Interestingly, policy shifts bring me to our next topic – investment recommendations. In conjunction with today’s release of China’s foreign direct investment data, the People’s Bank of China announced that it will let overseas financial institutions invest their yuan holdings in the Chinese interbank market bond market. The pilot program will start with foreign central banks, clearing banks for cross-border settlement in Hong Kong and Macau, and other international lenders involved in trade settlement. By implementing this program, China sets out to accomplish two things: 1) to accelerate capital flows from abroad by opening up its domestic securities market and 2) to make its currency more attractive to foreign central banks by broadening its use globally. Traditionally, trade has been the main way for foreign holders of yuan to return money to China. By opening up its $2.1 trillion interbank market, China is now creating new avenues for foreign investors to invest in China.

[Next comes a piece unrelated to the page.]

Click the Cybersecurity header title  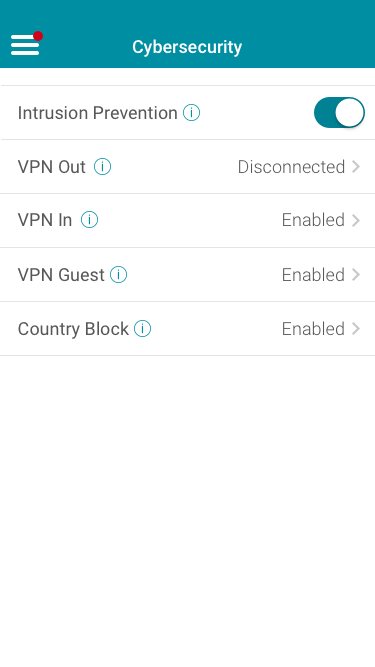[x=187, y=47]
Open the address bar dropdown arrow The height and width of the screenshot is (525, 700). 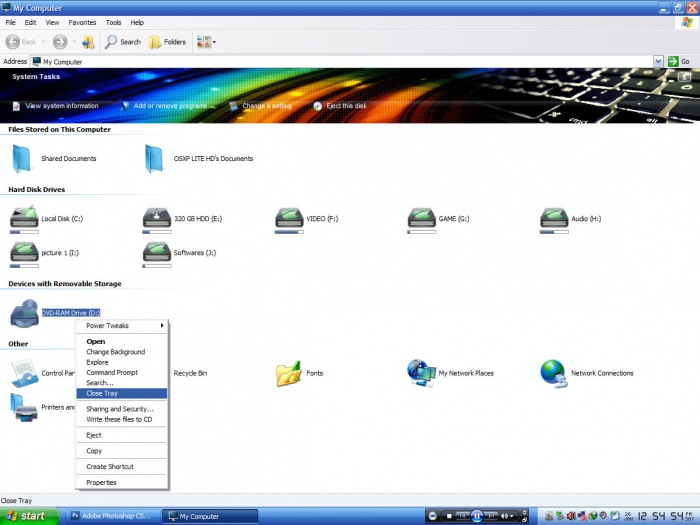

Make no mistake, in ten years we’ll likely look back at today’s policy announcement as one major catalyst for the yuan gaining major share as a percentage of global FX reserves. Furthermore, we continue to have conviction that the yuan’s gain will be at the U.S. dollar’s expense and we have expressed this conviction in our Virtual Portfolio via long CYB and short UUP. Acknowledging the deep simplicity that is the chaos theory model by which we research, it’s really not a shock that this policy announcement came just one day after the world learns that China reduced its FX exposure to dollar denominated U.S. Treasuries by the most ever.